Il bipartitismo è morto, e anche il bipolarismo non se la passa molto bene. Non è Woody Allen. E’ il commento di Pier Ferdinando Casini all’addio di Francesco Rutelli al Pd. Della serie: missione compiuta per quanti, in fondo, in un equilibrio bipolare fondato sull’alternanza e sulla centralità degli elettori non avevano mai creduto.
Pur con tutta la considerazione per Rutelli e per il suo peso politico, il vaticinio di Casini pecca di eccessiva generosità. Volendo infatti radiografare la realtà, la diagnosi è ben diversa dallo stadio terminale cui gli animatori del Grande Centro vorrebbero condannare il bipolarismo italiano.
A sinistra, la vittoria di Bersani ha dato il via a una sorta di socialdemocrazia; una Spd in salsa tricolore, con tutte le peculiarità del caso. Non è una novità, si potrebbe obiettare. E infatti non lo è. Si tratta di un progetto già visto, e fors’anche di un passo indietro in termini di modernizzazione del sistema politico. Ma ha un pregio da non sottovalutare: è un progetto. E ha una strategia, che consiste nel formare una “grande alleanza” che includa Vendola e l’asse Casini-Rutelli, lasciando fuori l’ultrasinistra di Ferrero e passando per Di Pietro, la cui carica eversiva ci si illude così di anestetizzare. Si tratta di una visione strategica che confligge alla radice con la concezione politica su cui è stato fondato il PdL, e in origine anche il Pd. Ma anche in questo caso, ha un valore aggiunto: quantomeno è una visione strategica.
Al centro, si piazza la forza politica che si vanta di aver resistito alle lusinghe bipartisan del bipolarismo. Attrae satelliti nella sua orbita, ma gli innesti al momento non bastano all’Udc per abbandonare la sua tattica attendista. E’ probabile insomma che Casini starà a guardare ancora per un po’. E la politica delle “mani libere” annunciata per le regionali sta lì a dimostrarlo.
A destra esiste un’alleanza di governo coesa attorno alla leadership di Silvio Berlusconi. Ha retto – e bene – di fronte alla crisi mondiale, ha liberato Napoli dai rifiuti, ha dato una casa ai terremotati dell’Aquila. Ora, al centro di questa compagine, il PdL dovrà dimostrarsi in grado di selezionare una classe dirigente, e di saper difendere, istituzionalizzandola, la portata rivoluzionaria della discesa in campo di Berlusconi. Solo in questo modo si potrà esser certi che le conquiste di questi quindici anni in termini di modernità non verranno gettate via insieme all’acqua sporca di una lunga e difficile transizione. Infine, il PdL dovrà impostare un rapporto di costruttiva concorrenza con gli alleati della Lega.

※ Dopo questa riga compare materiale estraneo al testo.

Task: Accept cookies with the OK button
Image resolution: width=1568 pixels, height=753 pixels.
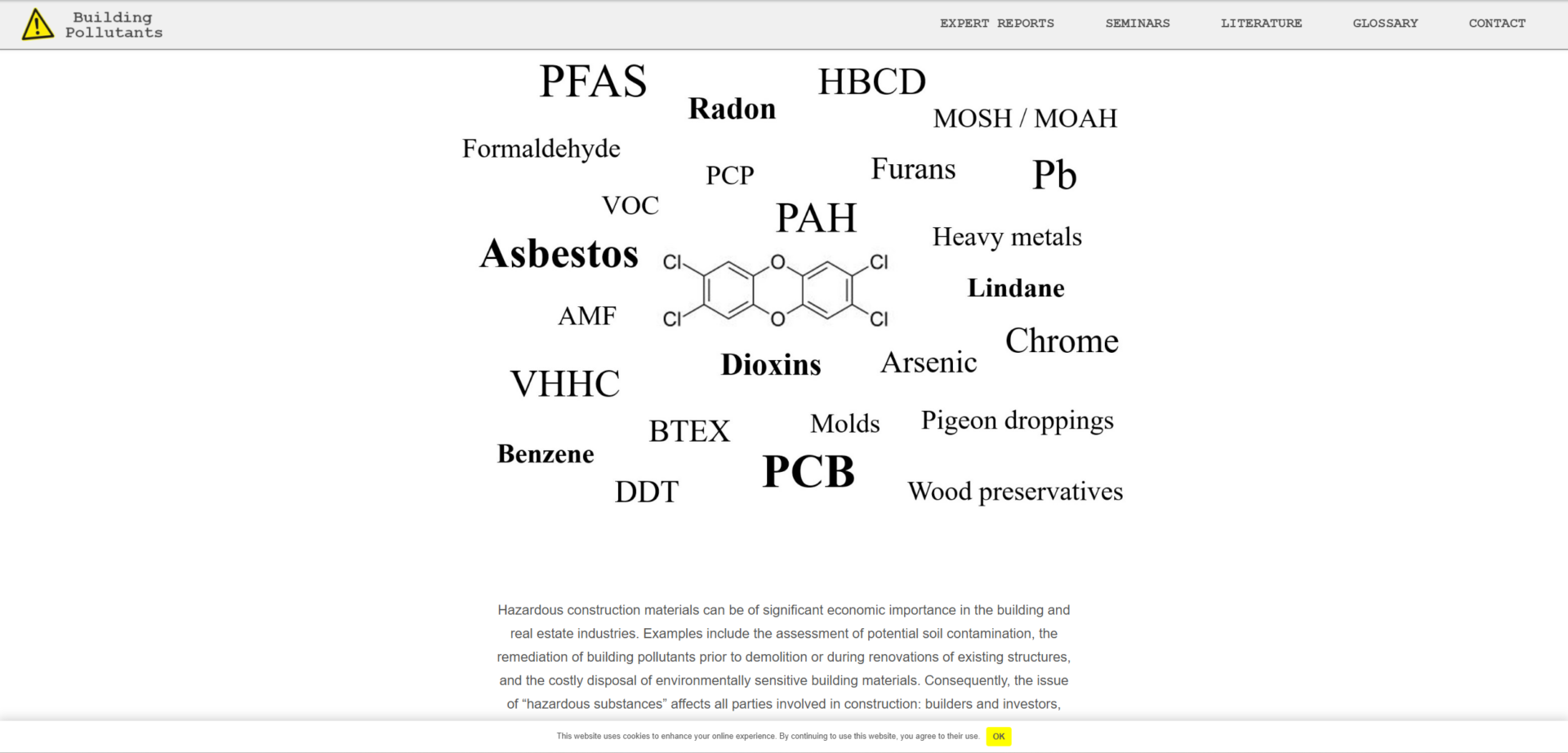Action: (998, 737)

Se questa è la diagnosi dell’esistente, in prospettiva si potrà immaginare una dialogo con la sinistra in termini di sistema: stabilizzare la democrazia in Italia è interesse di tutti, ed è interesse altrettanto condiviso che il confronto politico rientri nei binari della civiltà. Ha ragione Mario Sechi: l’atteggiamento del governo al cospetto della candidatura di Massimo D’Alema a ministro degli esteri europeo è un viatico, e un auspicio, per un reciproco riconoscimento fra avversari che intendono dismettere l’elmetto pur senza cessare di guerreggiare nelle sedi a ciò deputate. A patto, naturalmente, che il disarmo sia bilaterale. E ad essere in debito di buona volontà non è certo il PdL.
Con il centro, ci si potrà confrontare sui programmi e su un orizzonte di medio termine. Tattica vuole che oggi Casini lo neghi, ma sarebbe difficile immaginare che Rutelli abbia abbandonato il Pd per accodarsi a una forza destinata a esserne gregaria, magari addirittura in un caravanserraglio di stampo prodiano. E’ evidente che affinché le strade del PdL e dei centristi tornino a incrociarsi, entrambe le parti dovranno rinunciare a qualcosa in termini di “purezza” dei modelli di sistema fin qui prescelti: bipartitismo da una parte, logica di coalizione dall’altra. Ma se il PdL sarà in grado di fare tutto questo, il bipolarismo sarà salvo. Magari sarà diverso da quello attuale. E forse a Casini e Rutelli non dispiacerà.